In the past, patient care and therapy for Type 1 Gaucher disease was only aimed at managing or relieving symptoms. Treatments included various pain reduction therapies, blood transfusions, orthopedic surgery for bones and joints, and possible splenectomy (removal of spleen).
Although many of these measures still have a place in the management of Type 1 Gaucher disease, the focus of disease management shifted in the early 1990s with the advent of disease-specific therapy. There are two major approaches to disease-specific therapies for Type 1 Gaucher disease: enzyme replacement therapy and substrate reduction therapy.
These therapeutic approaches are also used in other lysosomal storage diseases and the descriptions below are intended to give you a general overview of these approaches. You should discuss any specific treatment option with your physician.
Enzyme replacement therapy (ERT)
The goal of ERT is to provide the appropriate amount of enzyme to allow waste material to be processed. Thus, enzyme replacement therapy works by supplementing or replacing the Gaucher patient’s missing or deficient enzyme. With ERT, smaller components of waste can be removed from cells by natural processes. However, ERT does not currently address conditions or symptoms related to the central nervous system of Types 2 and 3 Gaucher disease.
Substrate reduction therapy (SRT)

ENTRIES SHOWN -
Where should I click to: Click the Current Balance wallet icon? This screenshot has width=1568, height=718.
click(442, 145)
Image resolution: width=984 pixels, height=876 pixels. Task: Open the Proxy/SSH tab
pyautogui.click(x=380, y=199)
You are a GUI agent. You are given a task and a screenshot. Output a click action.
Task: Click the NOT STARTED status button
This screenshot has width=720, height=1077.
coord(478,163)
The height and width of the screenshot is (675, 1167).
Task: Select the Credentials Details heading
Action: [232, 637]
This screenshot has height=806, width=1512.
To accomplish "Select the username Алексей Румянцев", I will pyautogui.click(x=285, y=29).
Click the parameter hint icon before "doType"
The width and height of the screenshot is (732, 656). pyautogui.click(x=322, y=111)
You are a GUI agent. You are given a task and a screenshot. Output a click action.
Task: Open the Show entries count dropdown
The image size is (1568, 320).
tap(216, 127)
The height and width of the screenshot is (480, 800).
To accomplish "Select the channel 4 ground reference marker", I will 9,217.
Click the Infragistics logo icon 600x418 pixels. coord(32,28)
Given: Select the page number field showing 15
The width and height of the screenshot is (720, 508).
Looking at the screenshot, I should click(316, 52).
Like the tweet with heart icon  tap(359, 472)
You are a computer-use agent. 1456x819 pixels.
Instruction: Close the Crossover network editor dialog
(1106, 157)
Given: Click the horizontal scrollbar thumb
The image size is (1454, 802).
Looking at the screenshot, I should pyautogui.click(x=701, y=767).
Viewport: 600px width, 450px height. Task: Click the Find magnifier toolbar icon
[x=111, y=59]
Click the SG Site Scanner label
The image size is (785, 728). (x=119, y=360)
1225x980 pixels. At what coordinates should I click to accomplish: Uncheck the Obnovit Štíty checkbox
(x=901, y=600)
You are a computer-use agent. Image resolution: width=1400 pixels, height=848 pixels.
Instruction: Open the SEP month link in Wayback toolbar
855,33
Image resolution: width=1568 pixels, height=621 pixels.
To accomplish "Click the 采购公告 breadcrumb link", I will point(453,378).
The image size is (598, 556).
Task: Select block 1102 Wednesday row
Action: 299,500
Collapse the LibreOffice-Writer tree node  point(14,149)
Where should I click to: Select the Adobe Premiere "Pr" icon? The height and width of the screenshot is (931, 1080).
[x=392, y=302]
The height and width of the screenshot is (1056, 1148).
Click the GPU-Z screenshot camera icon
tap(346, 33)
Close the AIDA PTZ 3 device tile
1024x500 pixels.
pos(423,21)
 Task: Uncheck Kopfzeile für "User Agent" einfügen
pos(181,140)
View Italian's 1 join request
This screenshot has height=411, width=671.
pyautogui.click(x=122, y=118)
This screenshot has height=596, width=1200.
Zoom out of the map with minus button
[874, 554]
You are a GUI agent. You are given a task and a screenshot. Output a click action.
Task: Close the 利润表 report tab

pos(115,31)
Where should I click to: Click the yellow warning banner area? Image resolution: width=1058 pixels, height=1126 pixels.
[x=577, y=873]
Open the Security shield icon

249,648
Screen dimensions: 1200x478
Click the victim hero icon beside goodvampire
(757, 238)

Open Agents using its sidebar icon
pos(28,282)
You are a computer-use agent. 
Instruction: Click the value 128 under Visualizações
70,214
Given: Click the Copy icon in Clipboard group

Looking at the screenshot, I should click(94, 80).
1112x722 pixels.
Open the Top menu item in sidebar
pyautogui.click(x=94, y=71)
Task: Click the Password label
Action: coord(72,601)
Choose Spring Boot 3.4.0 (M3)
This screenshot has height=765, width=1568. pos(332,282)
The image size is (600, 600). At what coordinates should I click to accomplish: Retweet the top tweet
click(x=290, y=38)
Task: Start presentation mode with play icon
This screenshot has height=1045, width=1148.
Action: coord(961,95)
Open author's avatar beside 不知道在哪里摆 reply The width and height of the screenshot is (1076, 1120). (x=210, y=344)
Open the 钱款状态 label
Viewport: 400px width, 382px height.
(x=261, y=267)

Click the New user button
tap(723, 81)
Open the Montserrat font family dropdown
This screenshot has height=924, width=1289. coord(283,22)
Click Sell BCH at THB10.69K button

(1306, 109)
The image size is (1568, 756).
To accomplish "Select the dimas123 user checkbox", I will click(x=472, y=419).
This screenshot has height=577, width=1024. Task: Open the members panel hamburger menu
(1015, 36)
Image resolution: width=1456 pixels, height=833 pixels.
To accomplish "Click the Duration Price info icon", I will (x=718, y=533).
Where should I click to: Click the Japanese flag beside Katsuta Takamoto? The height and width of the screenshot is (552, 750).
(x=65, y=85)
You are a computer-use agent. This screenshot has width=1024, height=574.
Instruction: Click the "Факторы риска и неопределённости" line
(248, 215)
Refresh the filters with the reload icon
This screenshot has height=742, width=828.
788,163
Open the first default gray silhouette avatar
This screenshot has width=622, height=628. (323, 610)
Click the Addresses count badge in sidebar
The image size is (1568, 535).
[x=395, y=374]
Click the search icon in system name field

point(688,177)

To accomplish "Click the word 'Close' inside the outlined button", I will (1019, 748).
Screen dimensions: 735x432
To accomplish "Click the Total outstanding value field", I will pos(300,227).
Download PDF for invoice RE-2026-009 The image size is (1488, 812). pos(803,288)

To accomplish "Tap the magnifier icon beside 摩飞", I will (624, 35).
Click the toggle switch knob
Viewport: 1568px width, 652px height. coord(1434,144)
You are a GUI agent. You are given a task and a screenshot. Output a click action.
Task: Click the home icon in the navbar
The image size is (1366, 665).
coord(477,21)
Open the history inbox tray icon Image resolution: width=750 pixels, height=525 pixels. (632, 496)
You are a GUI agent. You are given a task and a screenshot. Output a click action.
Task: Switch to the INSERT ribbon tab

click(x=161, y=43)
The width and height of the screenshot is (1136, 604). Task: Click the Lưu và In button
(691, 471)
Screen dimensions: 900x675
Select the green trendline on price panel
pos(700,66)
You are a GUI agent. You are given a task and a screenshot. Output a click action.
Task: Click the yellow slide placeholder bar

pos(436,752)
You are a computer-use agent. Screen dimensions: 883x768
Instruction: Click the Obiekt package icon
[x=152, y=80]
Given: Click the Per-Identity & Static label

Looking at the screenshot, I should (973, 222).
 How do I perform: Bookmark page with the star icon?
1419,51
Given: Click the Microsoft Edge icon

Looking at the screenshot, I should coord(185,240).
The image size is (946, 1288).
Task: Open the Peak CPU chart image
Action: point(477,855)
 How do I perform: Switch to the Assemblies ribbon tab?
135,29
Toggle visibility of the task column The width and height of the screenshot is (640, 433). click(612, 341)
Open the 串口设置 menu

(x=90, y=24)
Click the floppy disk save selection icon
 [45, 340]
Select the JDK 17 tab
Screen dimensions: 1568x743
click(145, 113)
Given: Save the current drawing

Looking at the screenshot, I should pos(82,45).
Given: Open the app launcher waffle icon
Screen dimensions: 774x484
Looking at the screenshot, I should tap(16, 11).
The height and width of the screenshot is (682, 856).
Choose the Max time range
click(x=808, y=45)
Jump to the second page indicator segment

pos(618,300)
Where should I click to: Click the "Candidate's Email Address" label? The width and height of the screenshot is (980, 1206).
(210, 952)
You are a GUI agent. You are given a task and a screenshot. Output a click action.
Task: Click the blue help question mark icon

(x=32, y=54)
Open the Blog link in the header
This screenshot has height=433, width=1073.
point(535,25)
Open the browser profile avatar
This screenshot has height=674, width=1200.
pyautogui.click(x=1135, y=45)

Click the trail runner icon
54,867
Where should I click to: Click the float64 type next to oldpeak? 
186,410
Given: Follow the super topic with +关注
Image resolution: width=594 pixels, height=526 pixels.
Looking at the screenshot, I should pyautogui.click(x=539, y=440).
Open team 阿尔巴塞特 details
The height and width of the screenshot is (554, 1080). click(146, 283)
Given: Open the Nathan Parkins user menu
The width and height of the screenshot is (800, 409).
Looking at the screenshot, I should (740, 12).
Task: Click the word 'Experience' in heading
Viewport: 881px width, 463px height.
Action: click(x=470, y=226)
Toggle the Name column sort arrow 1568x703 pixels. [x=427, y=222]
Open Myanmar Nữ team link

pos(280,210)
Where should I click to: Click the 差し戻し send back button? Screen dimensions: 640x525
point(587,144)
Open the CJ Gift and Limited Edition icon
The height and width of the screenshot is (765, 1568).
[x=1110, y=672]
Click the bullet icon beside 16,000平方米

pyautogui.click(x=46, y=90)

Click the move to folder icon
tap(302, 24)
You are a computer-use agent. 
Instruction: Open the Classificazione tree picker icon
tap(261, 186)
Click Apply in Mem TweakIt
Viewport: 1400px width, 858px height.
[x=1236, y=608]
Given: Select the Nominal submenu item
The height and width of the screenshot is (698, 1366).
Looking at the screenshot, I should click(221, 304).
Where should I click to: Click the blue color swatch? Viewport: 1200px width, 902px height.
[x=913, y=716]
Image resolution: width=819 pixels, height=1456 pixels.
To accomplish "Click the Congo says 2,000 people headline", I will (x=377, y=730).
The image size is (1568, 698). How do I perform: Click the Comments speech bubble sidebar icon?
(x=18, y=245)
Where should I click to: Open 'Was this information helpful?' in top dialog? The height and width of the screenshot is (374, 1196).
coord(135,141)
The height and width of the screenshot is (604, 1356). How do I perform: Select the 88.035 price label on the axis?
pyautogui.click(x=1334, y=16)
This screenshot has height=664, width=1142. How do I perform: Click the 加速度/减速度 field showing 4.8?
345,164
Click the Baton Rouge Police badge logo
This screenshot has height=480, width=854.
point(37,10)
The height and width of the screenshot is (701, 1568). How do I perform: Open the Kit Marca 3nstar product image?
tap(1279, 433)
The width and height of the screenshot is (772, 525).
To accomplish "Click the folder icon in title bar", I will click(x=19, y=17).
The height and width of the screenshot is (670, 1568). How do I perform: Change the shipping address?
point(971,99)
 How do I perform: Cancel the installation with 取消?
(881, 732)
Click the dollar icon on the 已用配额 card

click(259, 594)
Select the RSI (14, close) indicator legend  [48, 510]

REQUIREMENT 1 -
List the treatments that the Gaucher disease treatment text says were used in the past to manage or relieve symptoms of Type 1 Gaucher disease.
REQUIREMENT 2 -
According to the Gaucher disease treatment text, when did the focus of disease management shift?
REQUIREMENT 3 -
Continue the text on Type 1 Gaucher disease treatment from where it stops.

RESPONSE 1 -
- Pain reduction therapies
- Blood transfusions
- Orthopedic surgery for bones and joints
- Possible splenectomy (removal of spleen)

RESPONSE 2 -
In the early 1990s, with the advent of disease-specific therapy.

RESPONSE 3 -
The goal of SRT is to minimize the amount of production and accumulation of waste material, or substrate, within cells. Thus, substrate reduction therapy (SRT) works by reducing the amount of waste that a cell makes. This means that even though patients are deficient in an enzyme that breaks down waste, with SRT, the enzyme they do have is better able to prevent waste from accumulating inside cells. SRT is for Type 1 Gaucher patients for whom ERT is not an option.
Symptom Management and Ongoing Care
Gaucher patients generally undergo a variety of types of medical care. Often a specialist in genetic diseases will oversee a patient's care to monitor disease progression and lead medical decisions. Because Gaucher disease affects multiple parts of the body, patients frequently see multiple doctors specializing in different areas. Treatment options include various pain reduction therapies, blood transfusions, orthopedic surgery for bones and joints, and, rarely, splenectomy, or removal of the spleen.
It's also important to consider the mental and emotional impact that Gaucher disease can place on patients and their families. Professional counseling can help patients better manage the difficulties of their disease and the lifestyle changes that may be required.